_What is being asked:_
Your task is to repeat the data exactly, every line of it.

_Records for processing:_
===

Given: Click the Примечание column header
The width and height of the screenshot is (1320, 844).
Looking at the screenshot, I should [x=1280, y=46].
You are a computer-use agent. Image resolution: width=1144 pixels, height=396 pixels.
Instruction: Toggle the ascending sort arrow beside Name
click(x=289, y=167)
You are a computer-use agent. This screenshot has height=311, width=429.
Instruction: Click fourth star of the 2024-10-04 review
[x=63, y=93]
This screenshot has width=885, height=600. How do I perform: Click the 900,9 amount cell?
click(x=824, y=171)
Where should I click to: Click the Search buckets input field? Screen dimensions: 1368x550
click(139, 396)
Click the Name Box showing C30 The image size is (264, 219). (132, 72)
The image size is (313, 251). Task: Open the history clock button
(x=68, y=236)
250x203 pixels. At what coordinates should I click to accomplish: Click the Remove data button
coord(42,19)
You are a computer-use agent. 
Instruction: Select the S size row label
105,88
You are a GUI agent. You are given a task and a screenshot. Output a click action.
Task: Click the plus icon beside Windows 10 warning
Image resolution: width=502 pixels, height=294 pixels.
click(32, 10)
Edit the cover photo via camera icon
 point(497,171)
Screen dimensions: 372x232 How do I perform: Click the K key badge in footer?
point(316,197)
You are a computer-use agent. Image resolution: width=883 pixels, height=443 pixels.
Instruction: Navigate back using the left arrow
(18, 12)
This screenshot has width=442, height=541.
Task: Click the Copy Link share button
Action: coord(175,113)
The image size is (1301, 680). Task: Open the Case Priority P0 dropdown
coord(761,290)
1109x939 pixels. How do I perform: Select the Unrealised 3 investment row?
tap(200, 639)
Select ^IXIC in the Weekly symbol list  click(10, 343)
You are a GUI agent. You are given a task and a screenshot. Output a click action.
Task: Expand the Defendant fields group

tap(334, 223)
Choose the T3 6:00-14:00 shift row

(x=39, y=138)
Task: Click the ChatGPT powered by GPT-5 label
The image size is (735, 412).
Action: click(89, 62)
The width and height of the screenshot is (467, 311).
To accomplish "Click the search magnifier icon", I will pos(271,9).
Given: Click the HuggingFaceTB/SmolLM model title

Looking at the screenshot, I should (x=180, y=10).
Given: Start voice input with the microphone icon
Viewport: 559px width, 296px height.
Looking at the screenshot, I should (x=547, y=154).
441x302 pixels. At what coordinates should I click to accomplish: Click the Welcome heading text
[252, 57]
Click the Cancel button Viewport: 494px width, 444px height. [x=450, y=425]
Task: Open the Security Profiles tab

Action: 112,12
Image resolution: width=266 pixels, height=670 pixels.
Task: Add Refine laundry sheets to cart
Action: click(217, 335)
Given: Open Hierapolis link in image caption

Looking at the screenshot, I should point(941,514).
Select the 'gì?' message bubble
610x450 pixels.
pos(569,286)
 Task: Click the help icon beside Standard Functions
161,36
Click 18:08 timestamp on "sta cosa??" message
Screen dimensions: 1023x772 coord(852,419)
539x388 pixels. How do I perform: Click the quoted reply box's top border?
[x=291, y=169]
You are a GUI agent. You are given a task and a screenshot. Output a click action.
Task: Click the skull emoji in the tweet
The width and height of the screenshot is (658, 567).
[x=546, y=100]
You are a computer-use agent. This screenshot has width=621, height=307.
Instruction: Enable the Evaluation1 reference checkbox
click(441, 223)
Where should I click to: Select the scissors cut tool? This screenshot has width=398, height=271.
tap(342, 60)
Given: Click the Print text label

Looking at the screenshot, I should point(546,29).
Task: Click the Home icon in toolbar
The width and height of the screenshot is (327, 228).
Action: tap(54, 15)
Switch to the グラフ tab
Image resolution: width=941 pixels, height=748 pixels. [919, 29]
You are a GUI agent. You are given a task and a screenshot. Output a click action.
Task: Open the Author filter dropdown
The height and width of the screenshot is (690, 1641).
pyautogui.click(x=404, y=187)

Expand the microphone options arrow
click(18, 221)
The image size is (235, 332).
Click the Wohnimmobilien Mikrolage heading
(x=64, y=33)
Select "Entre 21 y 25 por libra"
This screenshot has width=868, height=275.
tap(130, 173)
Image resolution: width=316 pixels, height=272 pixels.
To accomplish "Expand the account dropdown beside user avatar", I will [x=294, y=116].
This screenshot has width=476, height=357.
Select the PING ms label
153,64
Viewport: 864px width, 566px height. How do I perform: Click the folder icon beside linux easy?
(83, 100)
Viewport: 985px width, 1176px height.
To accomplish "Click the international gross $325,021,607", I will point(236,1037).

===

_Answer space:_
Given: Click the Примечание column header
The width and height of the screenshot is (1320, 844).
Looking at the screenshot, I should [x=1280, y=46].
You are a computer-use agent. Image resolution: width=1144 pixels, height=396 pixels.
Instruction: Toggle the ascending sort arrow beside Name
click(x=289, y=167)
You are a computer-use agent. This screenshot has height=311, width=429.
Instruction: Click fourth star of the 2024-10-04 review
[x=63, y=93]
This screenshot has width=885, height=600. How do I perform: Click the 900,9 amount cell?
click(x=824, y=171)
Where should I click to: Click the Search buckets input field? Screen dimensions: 1368x550
click(139, 396)
Click the Name Box showing C30 The image size is (264, 219). (132, 72)
The image size is (313, 251). Task: Open the history clock button
(x=68, y=236)
250x203 pixels. At what coordinates should I click to accomplish: Click the Remove data button
coord(42,19)
You are a computer-use agent. 
Instruction: Select the S size row label
105,88
You are a GUI agent. You are given a task and a screenshot. Output a click action.
Task: Click the plus icon beside Windows 10 warning
Image resolution: width=502 pixels, height=294 pixels.
click(32, 10)
Edit the cover photo via camera icon
 point(497,171)
Screen dimensions: 372x232 How do I perform: Click the K key badge in footer?
point(316,197)
You are a computer-use agent. Image resolution: width=883 pixels, height=443 pixels.
Instruction: Navigate back using the left arrow
(18, 12)
This screenshot has width=442, height=541.
Task: Click the Copy Link share button
Action: coord(175,113)
The image size is (1301, 680). Task: Open the Case Priority P0 dropdown
coord(761,290)
1109x939 pixels. How do I perform: Select the Unrealised 3 investment row?
tap(200, 639)
Select ^IXIC in the Weekly symbol list  click(10, 343)
You are a GUI agent. You are given a task and a screenshot. Output a click action.
Task: Expand the Defendant fields group

tap(334, 223)
Choose the T3 6:00-14:00 shift row

(x=39, y=138)
Task: Click the ChatGPT powered by GPT-5 label
The image size is (735, 412).
Action: click(89, 62)
The width and height of the screenshot is (467, 311).
To accomplish "Click the search magnifier icon", I will pos(271,9).
Given: Click the HuggingFaceTB/SmolLM model title

Looking at the screenshot, I should (x=180, y=10).
Given: Start voice input with the microphone icon
Viewport: 559px width, 296px height.
Looking at the screenshot, I should (x=547, y=154).
441x302 pixels. At what coordinates should I click to accomplish: Click the Welcome heading text
[252, 57]
Click the Cancel button Viewport: 494px width, 444px height. [x=450, y=425]
Task: Open the Security Profiles tab

Action: 112,12
Image resolution: width=266 pixels, height=670 pixels.
Task: Add Refine laundry sheets to cart
Action: click(217, 335)
Given: Open Hierapolis link in image caption

Looking at the screenshot, I should point(941,514).
Select the 'gì?' message bubble
610x450 pixels.
pos(569,286)
 Task: Click the help icon beside Standard Functions
161,36
Click 18:08 timestamp on "sta cosa??" message
Screen dimensions: 1023x772 coord(852,419)
539x388 pixels. How do I perform: Click the quoted reply box's top border?
[x=291, y=169]
You are a GUI agent. You are given a task and a screenshot. Output a click action.
Task: Click the skull emoji in the tweet
The width and height of the screenshot is (658, 567).
[x=546, y=100]
You are a computer-use agent. This screenshot has width=621, height=307.
Instruction: Enable the Evaluation1 reference checkbox
click(441, 223)
Where should I click to: Select the scissors cut tool? This screenshot has width=398, height=271.
tap(342, 60)
Given: Click the Print text label

Looking at the screenshot, I should point(546,29).
Task: Click the Home icon in toolbar
The width and height of the screenshot is (327, 228).
Action: tap(54, 15)
Switch to the グラフ tab
Image resolution: width=941 pixels, height=748 pixels. [919, 29]
You are a GUI agent. You are given a task and a screenshot. Output a click action.
Task: Open the Author filter dropdown
The height and width of the screenshot is (690, 1641).
pyautogui.click(x=404, y=187)

Expand the microphone options arrow
click(18, 221)
The image size is (235, 332).
Click the Wohnimmobilien Mikrolage heading
(x=64, y=33)
Select "Entre 21 y 25 por libra"
This screenshot has width=868, height=275.
tap(130, 173)
Image resolution: width=316 pixels, height=272 pixels.
To accomplish "Expand the account dropdown beside user avatar", I will [x=294, y=116].
This screenshot has width=476, height=357.
Select the PING ms label
153,64
Viewport: 864px width, 566px height. How do I perform: Click the folder icon beside linux easy?
(83, 100)
Viewport: 985px width, 1176px height.
To accomplish "Click the international gross $325,021,607", I will point(236,1037).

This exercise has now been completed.